Zira zamanın, mekânın, hayat şartlarının ve dekorların değişmiş olması, insan tabiatını değiştirmiyor.

Bugün haz ve hız odaklı yaşayan modern câhiliye insanı ile, 14 asır önceki bedevî câhiliye insanı arasında bir gardırop farkından başka ne var?

Geçmişte câhiliye müşrikleri, Kurʼânʼın mûcizevî beyanları karşısında fikrî bir mücadele veremeyip acziyet içinde kalmışlardı. Bu çaresizliklerini örtme telâşıyla da, yalan, iftira, alay ve hakaretlere başvurmuşlardı.

Günümüzün modern câhiliyesinde de aynı şekilde bazı kiralık vicdan sahibi zavallılar tarafından, Yüce Kitabımız Kurʼân-ı Kerîmʼin yakıldığına şahit oluyoruz.

Nasıl ki ashâb-ı kirâm, Peygamber Efendimiz’in rahle-i tedrîsinden geçmiş talebeleriyse, bizler de ashâbın muhâtap olduğu aynı âyet-i kerîmelere 14 asır sonra muhâtap olan, Allah Rasûlü’nün âhir zamandaki ümmeti ve talebeleriyiz.

Bugün bizim vazifemiz de, tıpkı ashâb-ı kirâm gibi Kurʼân-ı Kerîmʼe olan alâkaya revaç vermek ve bilhassa evlâtlarımızın İslâm karakter ve şahsiyeti ile yetişmeleri için gayret göstermektir.

Bu takdirde İslâm düşmanlarının alay ve hakaretleri neticesiz kalmaya mahkûm olacaktır.

Nitekim âyet-i kerîmede Cenâb-ı Hak şöyle buyuruyor:

“Ey îman edenler! Siz kendinize bakın (kendinizi düzeltin).

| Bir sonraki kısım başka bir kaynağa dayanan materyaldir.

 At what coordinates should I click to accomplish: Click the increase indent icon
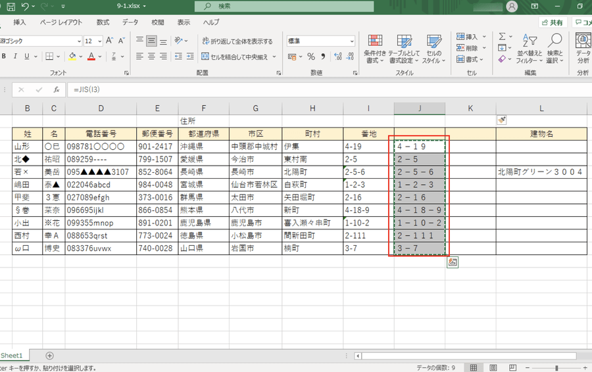190,57
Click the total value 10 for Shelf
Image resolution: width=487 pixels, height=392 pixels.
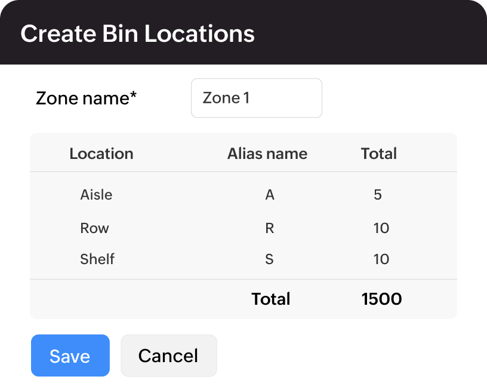[x=382, y=259]
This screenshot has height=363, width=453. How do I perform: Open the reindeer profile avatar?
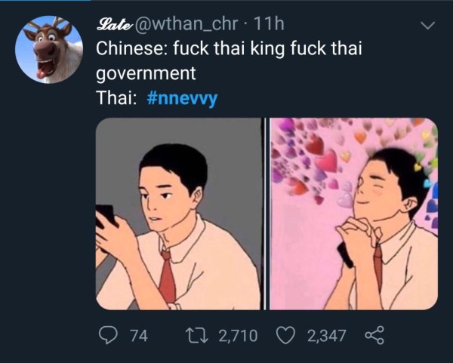coord(49,50)
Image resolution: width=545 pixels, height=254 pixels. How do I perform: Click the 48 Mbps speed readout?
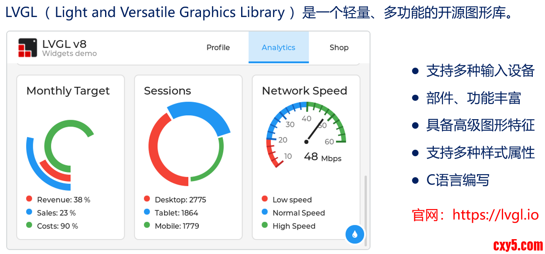(322, 157)
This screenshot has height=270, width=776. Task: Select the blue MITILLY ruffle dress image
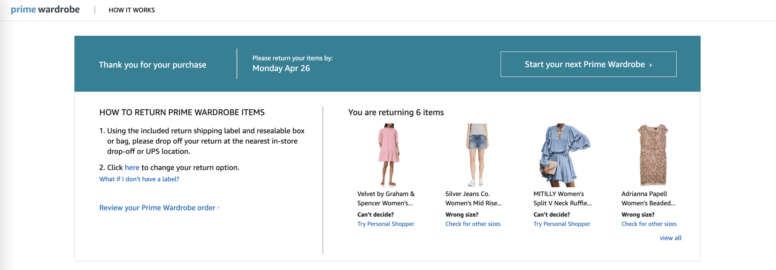564,155
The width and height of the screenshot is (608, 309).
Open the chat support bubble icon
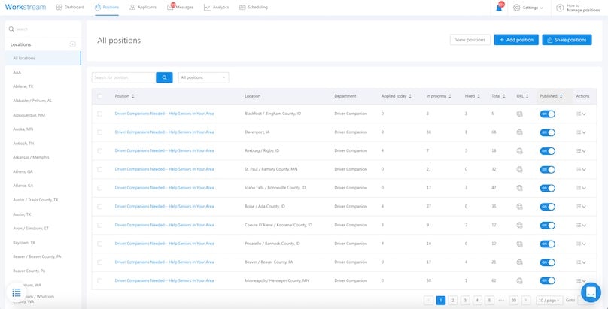[x=591, y=292]
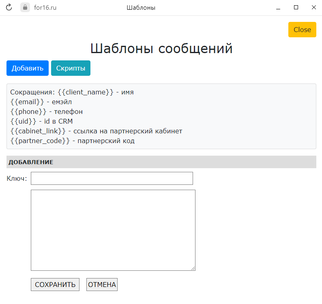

Siz doğru yolda olursanız, yoldan sapan kimse size zarar veremez…” (el-Mâide, 105)

Bugünlerde hicretten almamız gereken belki de en mühim mesaj, bu olmalıdır.

Unutmayalım ki hicret; câhiliye karanlıklarından kurtulup nurlu ve huzurlu bir fazîletler medeniyeti inşâ eden asr-ı saâdet toplumuna yürüyüşün adıdır.

Sahâbenin; Allah ve Rasûlʼü için, dînini yaşayabilmek uğruna, malını-mülkünü geride bırakıp hicret etmesi gibi, günümüzde de Allâh’ın yasakladığı şeyleri terk ederek; şerden hayra, bâtıldan hakka, dünyadan âhirete hicret şuuruyla yaşamalıyız.

Bugün en mühim hicret; Allah ve Rasûl’ünün rızâ, muhabbet ve dostluğuna hicrettir.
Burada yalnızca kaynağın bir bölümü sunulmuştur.